Ese mismo yo, el de la poesía, destinado a silenciarse o a cantarse, practica muchas veces “el arte del olvido”, como una manera de hacer que el tiempo no logre trasponer el exceso de vida, “…el mito / gastado del alma”, donde un “ángel sin morada” podría extraviar su gracia.

 

5

Grietas del tiempo es un libro de lectura suspendida. Es válido decir que es un libro para leerlo entre paréntesis. Dejarlo, tomarlo, respirarlo, asumirlo como propio porque la voz de quien dice se apropia del lector, le entrega su yo, sus quebrantos, “el mítico tesoro / de la herencia”, resumido en la lectura misma como ofrenda, para apartar, de ser posible, “la mano del miedo”.

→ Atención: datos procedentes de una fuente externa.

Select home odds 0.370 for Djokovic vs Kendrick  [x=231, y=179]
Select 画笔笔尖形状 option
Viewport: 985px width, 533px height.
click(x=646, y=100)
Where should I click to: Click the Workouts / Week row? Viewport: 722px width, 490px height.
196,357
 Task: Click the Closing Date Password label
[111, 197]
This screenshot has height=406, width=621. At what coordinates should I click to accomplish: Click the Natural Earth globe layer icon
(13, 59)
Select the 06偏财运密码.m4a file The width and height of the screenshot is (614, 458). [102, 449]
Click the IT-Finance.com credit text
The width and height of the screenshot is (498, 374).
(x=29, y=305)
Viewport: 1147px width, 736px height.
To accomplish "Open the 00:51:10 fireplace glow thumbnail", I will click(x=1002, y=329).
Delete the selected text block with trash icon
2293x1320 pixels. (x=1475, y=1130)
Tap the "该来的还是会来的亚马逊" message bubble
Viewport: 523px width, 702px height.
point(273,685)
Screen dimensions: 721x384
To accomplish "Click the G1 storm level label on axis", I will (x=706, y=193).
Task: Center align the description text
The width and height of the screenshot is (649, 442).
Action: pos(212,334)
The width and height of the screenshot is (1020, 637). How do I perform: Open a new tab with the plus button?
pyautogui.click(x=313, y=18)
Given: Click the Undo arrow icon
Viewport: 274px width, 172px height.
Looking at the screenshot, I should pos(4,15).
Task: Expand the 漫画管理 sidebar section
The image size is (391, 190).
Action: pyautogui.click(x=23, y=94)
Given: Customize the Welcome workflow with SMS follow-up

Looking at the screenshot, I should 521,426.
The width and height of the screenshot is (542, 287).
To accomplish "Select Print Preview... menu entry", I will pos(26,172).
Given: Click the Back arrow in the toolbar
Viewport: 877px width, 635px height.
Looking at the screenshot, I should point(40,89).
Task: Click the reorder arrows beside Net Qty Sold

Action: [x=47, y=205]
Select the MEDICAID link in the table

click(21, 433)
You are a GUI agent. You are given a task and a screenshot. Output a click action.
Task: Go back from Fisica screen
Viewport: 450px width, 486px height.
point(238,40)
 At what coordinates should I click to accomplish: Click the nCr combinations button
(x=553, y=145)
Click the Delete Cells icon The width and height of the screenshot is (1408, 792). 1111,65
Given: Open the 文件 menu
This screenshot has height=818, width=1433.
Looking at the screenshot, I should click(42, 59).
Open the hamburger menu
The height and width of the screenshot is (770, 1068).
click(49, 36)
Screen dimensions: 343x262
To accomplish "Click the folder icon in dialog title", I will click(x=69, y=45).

Desde el tiempo detenido está una niña. Es la misma que ahora escribe, que ha creado libros, universos, dimensiones, y aunque diga que “lejos está la infancia”, ésta sigue siendo parte del tiempo repasado. Pero, contradicción al fin, la poesía nunca deja de ser joven, infante, morada de la inocencia, de allí que cuando ella se hace plena edad, “se me hace difícil / recoger mis huesos”, porque —pese a todo lo afirmado— “el tiempo” (es) “implacable / se desgrana” y se convierte en “una ilusión tardía”.

Nada queda del tiempo si éste no se nombra. Sus grietas siempre están abiertas para que las palabras, la poesía, lo cotidiano o lo maravilloso, puedan solazarse y transformarse en memoria, en el tiempo mismo.